Objective: Format the lines below as a Markdown table with two columns, No. and Line, putting the row number under No. and the line under Line. Leave out the blank lines.

Supplied information:
_ _ _ _ _
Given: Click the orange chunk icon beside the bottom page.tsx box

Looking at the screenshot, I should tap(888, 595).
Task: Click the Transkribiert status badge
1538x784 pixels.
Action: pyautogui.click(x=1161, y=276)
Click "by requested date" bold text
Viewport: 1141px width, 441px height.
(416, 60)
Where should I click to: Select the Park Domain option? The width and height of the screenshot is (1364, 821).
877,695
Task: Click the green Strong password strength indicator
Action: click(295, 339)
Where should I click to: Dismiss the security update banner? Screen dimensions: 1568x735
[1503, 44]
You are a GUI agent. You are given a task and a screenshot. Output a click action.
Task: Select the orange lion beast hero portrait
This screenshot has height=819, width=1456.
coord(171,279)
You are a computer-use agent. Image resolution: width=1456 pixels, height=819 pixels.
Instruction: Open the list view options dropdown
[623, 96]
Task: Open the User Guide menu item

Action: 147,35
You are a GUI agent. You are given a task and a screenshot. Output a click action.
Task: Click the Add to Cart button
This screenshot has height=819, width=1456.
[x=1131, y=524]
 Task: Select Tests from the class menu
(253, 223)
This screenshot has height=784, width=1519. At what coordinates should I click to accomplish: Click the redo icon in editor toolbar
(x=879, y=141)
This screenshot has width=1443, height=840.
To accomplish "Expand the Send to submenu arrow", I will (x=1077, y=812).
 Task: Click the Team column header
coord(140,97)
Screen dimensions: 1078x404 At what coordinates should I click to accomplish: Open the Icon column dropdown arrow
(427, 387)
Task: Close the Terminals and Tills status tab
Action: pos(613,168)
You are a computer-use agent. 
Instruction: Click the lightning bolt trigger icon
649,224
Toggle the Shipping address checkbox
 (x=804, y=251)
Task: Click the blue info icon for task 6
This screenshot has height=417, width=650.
_ _ _ _ _
Correct response:
| No. | Line |
|---|---|
| 1 | Given: Click the orange chunk icon beside the bottom page.tsx box |
| 2 | Looking at the screenshot, I should tap(888, 595). |
| 3 | Task: Click the Transkribiert status badge |
| 4 | 1538x784 pixels. |
| 5 | Action: pyautogui.click(x=1161, y=276) |
| 6 | Click "by requested date" bold text |
| 7 | Viewport: 1141px width, 441px height. |
| 8 | (416, 60) |
| 9 | Where should I click to: Select the Park Domain option? The width and height of the screenshot is (1364, 821). |
| 10 | 877,695 |
| 11 | Task: Click the green Strong password strength indicator |
| 12 | Action: click(295, 339) |
| 13 | Where should I click to: Dismiss the security update banner? Screen dimensions: 1568x735 |
| 14 | [1503, 44] |
| 15 | You are a GUI agent. You are given a task and a screenshot. Output a click action. |
| 16 | Task: Select the orange lion beast hero portrait |
| 17 | This screenshot has height=819, width=1456. |
| 18 | coord(171,279) |
| 19 | You are a computer-use agent. Image resolution: width=1456 pixels, height=819 pixels. |
| 20 | Instruction: Open the list view options dropdown |
| 21 | [623, 96] |
| 22 | Task: Open the User Guide menu item |
| 23 | Action: 147,35 |
| 24 | You are a GUI agent. You are given a task and a screenshot. Output a click action. |
| 25 | Task: Click the Add to Cart button |
| 26 | This screenshot has height=819, width=1456. |
| 27 | [x=1131, y=524] |
| 28 |  Task: Select Tests from the class menu |
| 29 | (253, 223) |
| 30 | This screenshot has height=784, width=1519. At what coordinates should I click to accomplish: Click the redo icon in editor toolbar |
| 31 | (x=879, y=141) |
| 32 | This screenshot has width=1443, height=840. |
| 33 | To accomplish "Expand the Send to submenu arrow", I will (x=1077, y=812). |
| 34 |  Task: Click the Team column header |
| 35 | coord(140,97) |
| 36 | Screen dimensions: 1078x404 At what coordinates should I click to accomplish: Open the Icon column dropdown arrow |
| 37 | (427, 387) |
| 38 | Task: Close the Terminals and Tills status tab |
| 39 | Action: pos(613,168) |
| 40 | You are a computer-use agent.  |
| 41 | Instruction: Click the lightning bolt trigger icon |
| 42 | 649,224 |
| 43 | Toggle the Shipping address checkbox |
| 44 |  (x=804, y=251) |
| 45 | Task: Click the blue info icon for task 6 |
| 46 | This screenshot has height=417, width=650. |